* [ASSIGNMENT 1]
Using the passage about Donoghue, answer these:
(a) What is the name of the brain–computer interface developed by the team he coordinated?
(b) Who succeeded him as director of the Wyss Center, and in what month and year?
(c) What prize was he awarded in 2026?
* [ASSIGNMENT 2]
Write out the passage about Donoghue word for word, starting at "Beginning in 1999, Donoghue" and ending at "VA Medical Center.".

* [DOCUMENT SECTION]
Donoghue is a founder of the discipline of neuroprosthetics and coordinated the team that developed the brain–computer interface 'BrainGate' to restore movement for people with paralysis. He was a co-founder of an early neurotechnology startup company, Cyberkinetics.

Beginning in 1999, Donoghue served as the inaugural director of Brown's Brain Science Program. The program grew into the Brown Institute for Brain Science, which was renamed the Carney Institute for Brain Science in 2019. Since 2001, Donoghue has held the Henry Merritt Wriston chair at Brown.

He conducts research at the Providence VA Medical Center.

In November 2014 he was appointed the first director of the Wyss Center for Bio and Neuroengineering in Geneva, in association with which he was appointed to an adjunct professorship at the École Polytechnique Fédérale de Lausanne and a visiting professorship at the University of Geneva. He served a five-year term in the position and was succeeded by Mary Tolikas in June 2019.

== Recognition ==
Donoghue has received several honors for the BrainGate neurotechnology: the Zülch Prize in 2007, a Roche-Nature Medicine senior award in 2010, and with Arto Nurmikko the inaugural Moshe Mirilashvili Memorial Fund B.R.A.I.N. (Breakthrough Research And Innovation in Neurotechnology) Prize in 2013. In addition in 2012 with Patrick van der Smagt he won the Erwin Schrödinger Prize of the Helmholtz Association of German Research Centres for a thought-controlled robotic arm developed by BrainGate. In 2026, he was awarded the Queen Elizabeth Prize for Engineering.

He is a fellow of several academies including the US Institute of Medicine, the American Academy of Arts and Sciences, the American Institute for Medical and Biological Engineering, the American Association for the Advancement of Science, and the National Academy of Inventors.

He was also a member of the National Institutes of Health advisory committee for the White House BRAIN Initiative instituted under President Obama.

* [SOURCE MATERIAL]
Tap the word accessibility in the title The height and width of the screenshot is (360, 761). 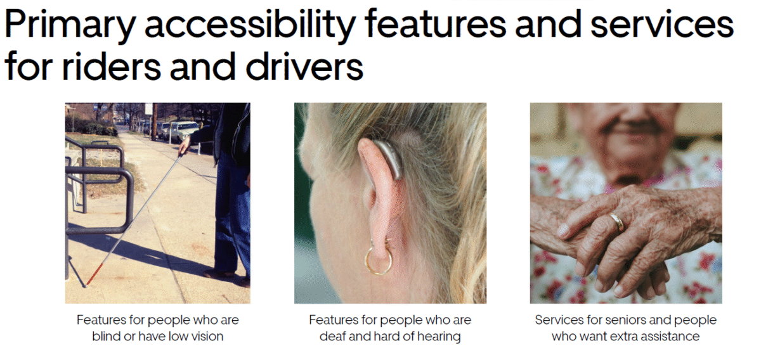(x=250, y=25)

* [WRITTEN RESPONSE 1]
(a) BrainGate
(b) Mary Tolikas, in June 2019
(c) The Queen Elizabeth Prize for Engineering

* [WRITTEN RESPONSE 2]
Beginning in 1999, Donoghue served as the inaugural director of Brown's Brain Science Program. The program grew into the Brown Institute for Brain Science, which was renamed the Carney Institute for Brain Science in 2019. Since 2001, Donoghue has held the Henry Merritt Wriston chair at Brown.

He conducts research at the Providence VA Medical Center.